» Activity
Copy the result of filtering the entries below for lines that include the string "favorites".

[Pixel coordinate grounding data]

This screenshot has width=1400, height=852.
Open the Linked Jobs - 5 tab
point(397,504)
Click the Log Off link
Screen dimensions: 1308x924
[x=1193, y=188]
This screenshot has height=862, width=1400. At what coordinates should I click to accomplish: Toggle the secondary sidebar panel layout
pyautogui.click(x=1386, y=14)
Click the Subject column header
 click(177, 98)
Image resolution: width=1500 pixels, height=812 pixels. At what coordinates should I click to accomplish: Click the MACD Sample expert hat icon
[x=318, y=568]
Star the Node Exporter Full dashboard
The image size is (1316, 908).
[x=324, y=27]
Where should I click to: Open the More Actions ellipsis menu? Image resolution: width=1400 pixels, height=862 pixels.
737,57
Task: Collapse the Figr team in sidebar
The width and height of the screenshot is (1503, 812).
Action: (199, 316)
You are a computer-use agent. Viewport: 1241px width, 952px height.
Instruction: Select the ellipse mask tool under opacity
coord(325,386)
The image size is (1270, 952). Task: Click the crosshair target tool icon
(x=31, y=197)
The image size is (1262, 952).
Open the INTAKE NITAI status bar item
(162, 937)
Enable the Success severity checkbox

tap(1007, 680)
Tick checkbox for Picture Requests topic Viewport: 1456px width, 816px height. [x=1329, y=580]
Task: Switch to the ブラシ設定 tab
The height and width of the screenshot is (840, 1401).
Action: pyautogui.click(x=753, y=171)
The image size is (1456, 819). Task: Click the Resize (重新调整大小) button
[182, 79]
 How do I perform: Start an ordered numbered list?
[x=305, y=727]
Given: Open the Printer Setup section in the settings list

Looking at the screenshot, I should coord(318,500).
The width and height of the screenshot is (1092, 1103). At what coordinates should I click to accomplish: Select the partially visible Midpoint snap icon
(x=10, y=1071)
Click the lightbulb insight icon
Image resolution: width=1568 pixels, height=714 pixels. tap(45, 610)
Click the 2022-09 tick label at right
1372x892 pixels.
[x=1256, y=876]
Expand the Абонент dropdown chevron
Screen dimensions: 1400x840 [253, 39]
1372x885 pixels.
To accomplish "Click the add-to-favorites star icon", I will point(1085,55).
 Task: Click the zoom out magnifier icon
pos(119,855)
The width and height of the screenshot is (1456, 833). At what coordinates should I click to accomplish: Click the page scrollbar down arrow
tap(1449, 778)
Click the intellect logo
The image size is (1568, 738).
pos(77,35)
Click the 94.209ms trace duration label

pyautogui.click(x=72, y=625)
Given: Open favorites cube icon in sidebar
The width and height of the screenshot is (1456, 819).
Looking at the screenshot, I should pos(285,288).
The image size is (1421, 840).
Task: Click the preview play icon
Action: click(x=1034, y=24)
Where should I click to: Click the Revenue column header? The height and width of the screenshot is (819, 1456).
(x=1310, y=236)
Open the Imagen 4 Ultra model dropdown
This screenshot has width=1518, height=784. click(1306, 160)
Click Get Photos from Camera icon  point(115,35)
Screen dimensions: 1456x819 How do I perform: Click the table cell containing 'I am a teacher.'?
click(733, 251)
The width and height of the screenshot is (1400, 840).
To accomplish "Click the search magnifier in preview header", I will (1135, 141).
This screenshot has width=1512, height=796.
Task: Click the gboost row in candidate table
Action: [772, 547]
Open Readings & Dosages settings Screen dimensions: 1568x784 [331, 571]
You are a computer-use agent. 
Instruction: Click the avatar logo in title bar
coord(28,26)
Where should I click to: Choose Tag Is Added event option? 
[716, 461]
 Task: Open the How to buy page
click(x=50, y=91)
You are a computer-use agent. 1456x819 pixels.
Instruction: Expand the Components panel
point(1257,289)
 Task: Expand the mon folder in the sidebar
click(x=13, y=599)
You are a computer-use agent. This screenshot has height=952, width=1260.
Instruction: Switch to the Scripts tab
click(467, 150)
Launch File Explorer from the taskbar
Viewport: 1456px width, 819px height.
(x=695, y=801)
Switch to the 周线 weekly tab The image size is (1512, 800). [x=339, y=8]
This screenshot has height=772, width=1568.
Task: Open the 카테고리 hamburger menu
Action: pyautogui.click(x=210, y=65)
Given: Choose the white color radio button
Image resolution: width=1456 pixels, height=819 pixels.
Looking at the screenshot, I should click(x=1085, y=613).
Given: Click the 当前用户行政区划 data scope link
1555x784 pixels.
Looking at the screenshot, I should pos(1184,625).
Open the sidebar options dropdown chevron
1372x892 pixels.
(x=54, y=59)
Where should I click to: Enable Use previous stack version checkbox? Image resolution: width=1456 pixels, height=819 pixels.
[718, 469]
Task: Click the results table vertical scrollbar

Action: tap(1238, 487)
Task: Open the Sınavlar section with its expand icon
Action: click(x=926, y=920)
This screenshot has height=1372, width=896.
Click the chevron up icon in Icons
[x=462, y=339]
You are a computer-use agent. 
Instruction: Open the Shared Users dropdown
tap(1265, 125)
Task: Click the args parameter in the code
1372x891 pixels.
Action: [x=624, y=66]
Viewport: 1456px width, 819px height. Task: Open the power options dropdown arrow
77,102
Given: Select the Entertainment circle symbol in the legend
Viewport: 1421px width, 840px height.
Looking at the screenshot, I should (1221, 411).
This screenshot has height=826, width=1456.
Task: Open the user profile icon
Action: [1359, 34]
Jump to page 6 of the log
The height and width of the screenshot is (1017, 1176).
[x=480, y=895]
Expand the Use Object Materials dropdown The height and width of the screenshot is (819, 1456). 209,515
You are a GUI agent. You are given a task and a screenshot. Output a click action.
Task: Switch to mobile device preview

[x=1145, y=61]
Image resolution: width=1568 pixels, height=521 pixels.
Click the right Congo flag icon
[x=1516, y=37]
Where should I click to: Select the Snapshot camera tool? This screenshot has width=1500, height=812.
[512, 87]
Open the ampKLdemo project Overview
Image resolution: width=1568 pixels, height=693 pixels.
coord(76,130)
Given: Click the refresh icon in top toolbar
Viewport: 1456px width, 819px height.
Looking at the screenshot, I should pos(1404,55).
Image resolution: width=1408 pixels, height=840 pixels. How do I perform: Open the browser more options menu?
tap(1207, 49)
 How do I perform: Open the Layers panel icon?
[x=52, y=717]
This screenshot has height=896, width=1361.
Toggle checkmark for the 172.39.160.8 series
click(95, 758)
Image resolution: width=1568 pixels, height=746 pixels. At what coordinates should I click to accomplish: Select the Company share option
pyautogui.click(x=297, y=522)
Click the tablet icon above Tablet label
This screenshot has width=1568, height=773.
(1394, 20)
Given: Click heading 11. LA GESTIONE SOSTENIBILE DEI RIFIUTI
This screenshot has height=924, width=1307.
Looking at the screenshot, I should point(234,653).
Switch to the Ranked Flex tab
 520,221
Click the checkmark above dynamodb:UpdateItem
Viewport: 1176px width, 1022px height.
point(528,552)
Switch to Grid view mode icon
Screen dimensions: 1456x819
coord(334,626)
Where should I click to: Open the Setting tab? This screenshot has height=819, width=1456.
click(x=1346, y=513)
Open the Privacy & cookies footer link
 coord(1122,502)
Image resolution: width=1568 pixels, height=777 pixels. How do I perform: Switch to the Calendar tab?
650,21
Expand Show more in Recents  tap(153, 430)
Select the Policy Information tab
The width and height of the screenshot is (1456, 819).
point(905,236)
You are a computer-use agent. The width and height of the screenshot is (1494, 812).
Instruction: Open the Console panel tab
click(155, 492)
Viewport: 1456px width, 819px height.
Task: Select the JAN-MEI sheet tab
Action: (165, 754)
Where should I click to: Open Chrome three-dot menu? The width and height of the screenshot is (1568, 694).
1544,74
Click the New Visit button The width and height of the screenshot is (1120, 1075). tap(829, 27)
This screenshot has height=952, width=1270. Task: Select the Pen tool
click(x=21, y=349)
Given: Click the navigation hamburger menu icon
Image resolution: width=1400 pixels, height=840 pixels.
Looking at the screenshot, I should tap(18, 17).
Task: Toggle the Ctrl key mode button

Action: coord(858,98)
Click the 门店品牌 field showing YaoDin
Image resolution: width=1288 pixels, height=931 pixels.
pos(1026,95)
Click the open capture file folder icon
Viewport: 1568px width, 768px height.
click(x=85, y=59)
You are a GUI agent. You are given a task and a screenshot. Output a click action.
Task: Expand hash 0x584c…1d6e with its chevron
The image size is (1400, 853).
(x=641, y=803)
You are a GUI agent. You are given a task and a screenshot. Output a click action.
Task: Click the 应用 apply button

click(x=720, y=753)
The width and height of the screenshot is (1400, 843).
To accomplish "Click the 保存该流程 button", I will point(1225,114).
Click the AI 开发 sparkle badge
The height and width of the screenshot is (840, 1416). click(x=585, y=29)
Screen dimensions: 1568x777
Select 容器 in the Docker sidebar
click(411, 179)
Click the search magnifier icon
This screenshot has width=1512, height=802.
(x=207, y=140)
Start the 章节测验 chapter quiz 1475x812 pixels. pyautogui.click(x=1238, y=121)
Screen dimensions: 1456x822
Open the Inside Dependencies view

» Answer to the problem
To accomplish "Click the add-to-favorites star icon", I will point(1085,55).
Given: Open favorites cube icon in sidebar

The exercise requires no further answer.